→ **PASSAGE FOR REVIEW**
Children often complain of aches and pain that settle with little more than rest. However, if you child is suffering from acute pain, or general soreness that last more than 5 days it is wise to have this checked out by a Podiatrist.
Children complaining of pain on the outside of the foot may have a condition known as Iselin’s disease or Iselin’s syndrome.
Generally children suffering from Iselin’s syndrome will report pain on the outer edge of the foot, at the prominence known as the styloid process. Some redness and swelling over the area will usually be present. Barefoot activity, jumping sports and narrow fitting footwear can be aggravating factors. Individual biomechanical factors need to be assessed and treated, as splaying of the forefoot associated with flat feet, and walking on the outside of the feet with high arched/inverted feet are associated with Iselin’s disease.
It has been reported rarely, but is probably more common than appreciated. Clinically it can be confused with tendonitis, ankle sprains, fractures of the 5th metatarsal or even labeled as growing pains. It appears to be more common in athletically active, older children and adolescents, and more common in males. Early recognition and treatment may prevent long-term complications such as non-union and subsequent pain.

→ **COLLECTED MATERIAL**
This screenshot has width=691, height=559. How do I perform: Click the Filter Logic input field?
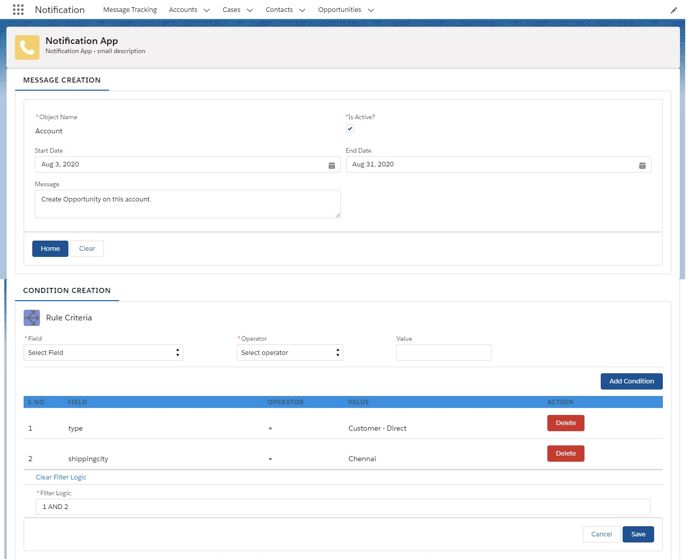point(343,507)
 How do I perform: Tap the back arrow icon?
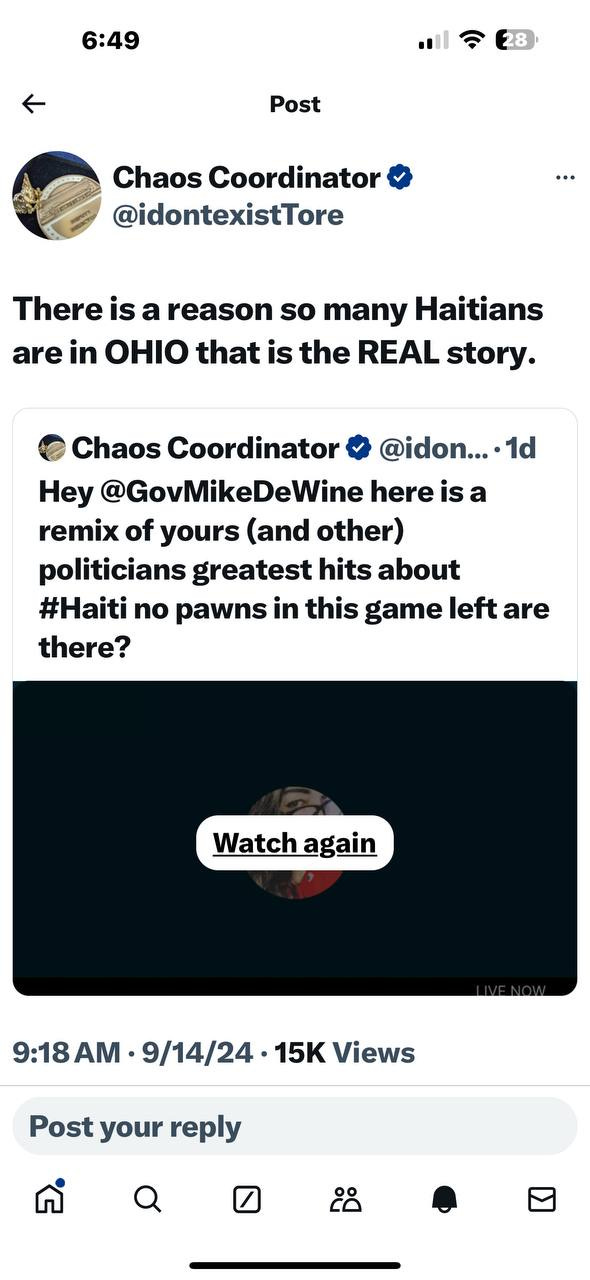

→ **REQUIRED ACTION A**
Can you answer these from the passage on Iselin's disease?
(i) Where on the foot do children with Iselin's syndrome generally report pain?
(ii) In which sex does the condition appear to be more common?
(iii) How many days of soreness make it wise to have a child checked by a Podiatrist?
→ **REQUIRED ACTION B**
Could you retype the stretch of the passage on Iselin's disease from "Generally children suffering" through "with Iselin’s disease."?
The listing has no connection to the passage on Iselin's disease.

→ **EXPECTED OUTPUT A**
(i) On the outer edge of the foot, at the prominence known as the styloid process.
(ii) In males.
(iii) More than 5 days.

→ **EXPECTED OUTPUT B**
Generally children suffering from Iselin’s syndrome will report pain on the outer edge of the foot, at the prominence known as the styloid process. Some redness and swelling over the area will usually be present. Barefoot activity, jumping sports and narrow fitting footwear can be aggravating factors. Individual biomechanical factors need to be assessed and treated, as splaying of the forefoot associated with flat feet, and walking on the outside of the feet with high arched/inverted feet are associated with Iselin’s disease.